A dependência rouba o tempo; o movimento devolve.

O álcool rouba o eixo; o corpo em movimento reposiciona.

A compulsão rouba o ritmo; a caminhada devolve a cadência.

 

A RESSURREIÇÃO DO CORPO: POR QUE MOVER-SE ABRE PORTAS INTERNAS

Quando uma pessoa adicta começa a se movimentar, algo profundo acontece: a identidade começa a assumir nova forma. Não é mais “eu, o que bebe”. É “eu, o que faz algo por si”.

Isso gera um fenômeno estudado na ciência do comportamento: autoeficácia — a sensação de que você consegue realizar algo. Esse sentimento reduz recaídas, segundo estudos da Administração de Serviços de Saúde Mental e Abuso de Substâncias dos EUA (SAMHSA), não por mágica, mas por física emocional.

Se o corpo consegue um passo, consegue dois.

Se consegue dois, começa a acreditar em três.

E a mente acompanha esse movimento.

O corpo é professor.

A mente é aluna.

A vida é o campo de experimentação.

 

O DIA EM QUE A SOBRIEDADE GANHA ROSTO

Há um ponto na jornada — cada pessoa sabe o seu — em que a sobriedade ganha textura. Já não é só uma ideia: é uma sensação. É de manhã, ao acordar com clareza. É no meio da tarde, quando você percebe que a ansiedade diminuiu. É numa caminhada breve, em que o vento toca o rosto e o corpo diz: “Eu estou aqui.”

E isso muda tudo.

O movimento cria pertencimento.

Pertencimento cria sentido.

Sentido cria continuidade.

E continuidade sustenta a sobriedade.

A física chama de quantidade de movimento. A vida chama de consistência.

 

A NOVA LEI PESSOAL DO MOVIMENTO: SOBRIEDADE É O CORPO EM DIA

A primeira lei de Newton diz que algo só muda quando uma força externa age. A sobriedade revela que a força externa pode ser você — movendo seu corpo, movendo seu dia, movendo sua história.

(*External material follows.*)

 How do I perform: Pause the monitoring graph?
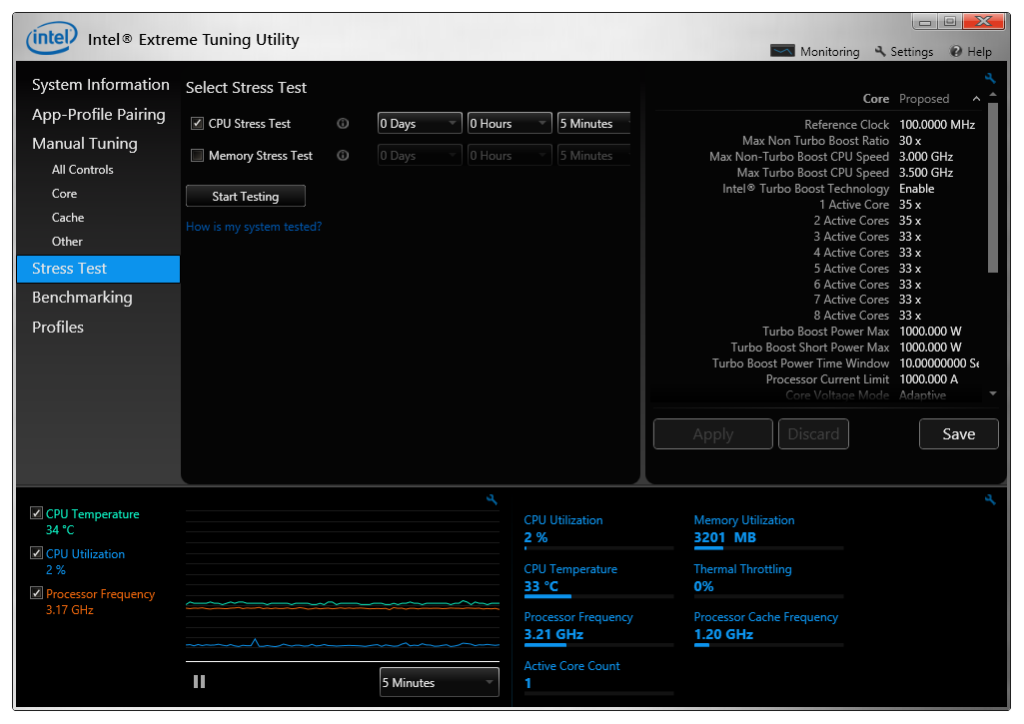pyautogui.click(x=199, y=682)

Mover-se é a filosofia possível para quem quer recomeçar.

É o método prático.

É o antídoto contra a paralisia emocional.

É o jeito humano, real e imperfeito de dizer ao mundo: “Eu escolhi viver.”

A física explica.

A experiência comprova.

O corpo confirma.

E a sobriedade — essa que é movimento — agradece.